▶ [What you have to do]
Using the records that follow, copy every line containing the word "This".

▶ [Extracted data]
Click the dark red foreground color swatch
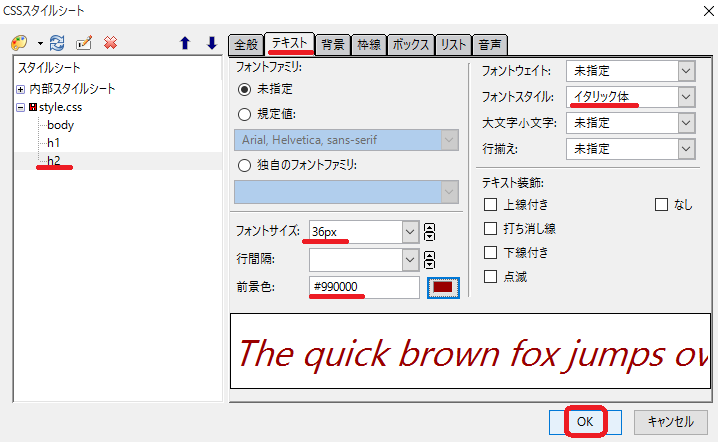 tap(442, 288)
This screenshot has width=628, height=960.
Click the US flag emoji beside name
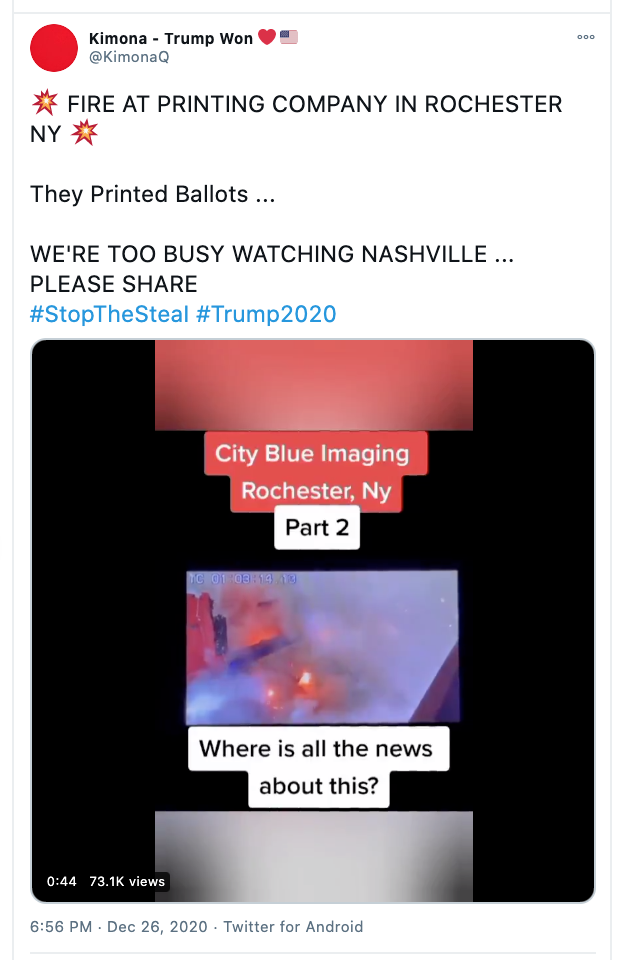click(289, 37)
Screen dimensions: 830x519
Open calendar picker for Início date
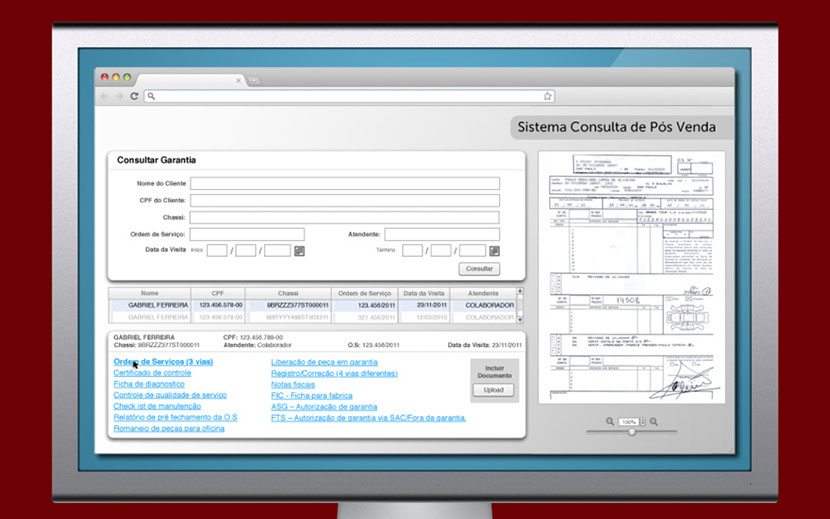click(299, 250)
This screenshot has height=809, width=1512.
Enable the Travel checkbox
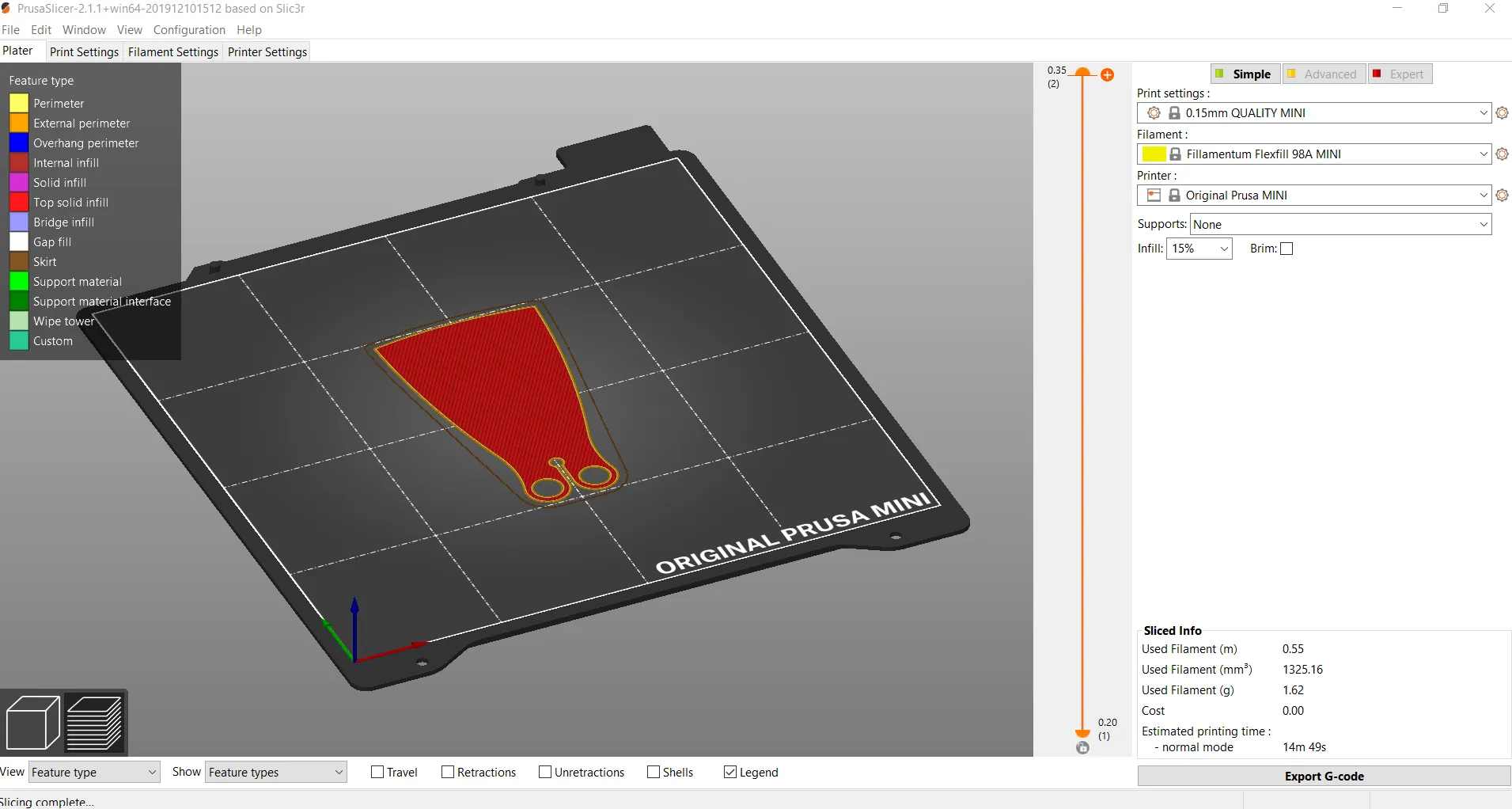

▶ [Task output]
This screenshot has width=628, height=960.
This screenshot has height=809, width=1512.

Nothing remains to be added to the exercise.